#### [GIVEN TASK]
Count the lines in the rows below that contain the string "toolbar", and reply with only that number.

#### [RECORDS]
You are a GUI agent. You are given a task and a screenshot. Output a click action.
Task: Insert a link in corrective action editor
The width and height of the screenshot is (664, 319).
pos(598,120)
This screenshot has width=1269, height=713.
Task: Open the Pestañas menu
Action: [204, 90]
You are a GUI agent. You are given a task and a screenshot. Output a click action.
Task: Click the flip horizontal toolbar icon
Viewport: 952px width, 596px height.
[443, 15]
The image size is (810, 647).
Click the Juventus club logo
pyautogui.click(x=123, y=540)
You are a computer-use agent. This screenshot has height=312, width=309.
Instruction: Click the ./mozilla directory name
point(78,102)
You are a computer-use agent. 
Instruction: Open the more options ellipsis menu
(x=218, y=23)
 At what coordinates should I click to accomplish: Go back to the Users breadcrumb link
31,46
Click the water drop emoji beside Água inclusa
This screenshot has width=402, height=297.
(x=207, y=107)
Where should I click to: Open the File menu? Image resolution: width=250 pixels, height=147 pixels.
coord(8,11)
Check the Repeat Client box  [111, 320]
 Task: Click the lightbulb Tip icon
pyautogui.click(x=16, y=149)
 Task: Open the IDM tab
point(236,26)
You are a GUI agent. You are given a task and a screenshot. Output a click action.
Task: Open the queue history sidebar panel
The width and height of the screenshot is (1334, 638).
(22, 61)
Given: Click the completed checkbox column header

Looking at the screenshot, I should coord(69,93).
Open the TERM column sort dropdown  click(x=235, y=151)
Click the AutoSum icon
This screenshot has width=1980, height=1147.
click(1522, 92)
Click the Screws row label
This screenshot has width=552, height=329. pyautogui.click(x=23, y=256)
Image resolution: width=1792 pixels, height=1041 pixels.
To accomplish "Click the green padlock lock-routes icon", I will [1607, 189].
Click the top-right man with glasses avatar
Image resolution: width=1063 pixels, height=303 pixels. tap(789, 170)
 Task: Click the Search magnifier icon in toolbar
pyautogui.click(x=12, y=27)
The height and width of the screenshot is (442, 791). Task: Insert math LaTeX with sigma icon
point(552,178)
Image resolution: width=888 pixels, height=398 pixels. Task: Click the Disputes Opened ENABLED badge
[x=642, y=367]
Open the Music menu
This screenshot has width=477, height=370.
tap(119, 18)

#### [CORRECT RESPONSE]
2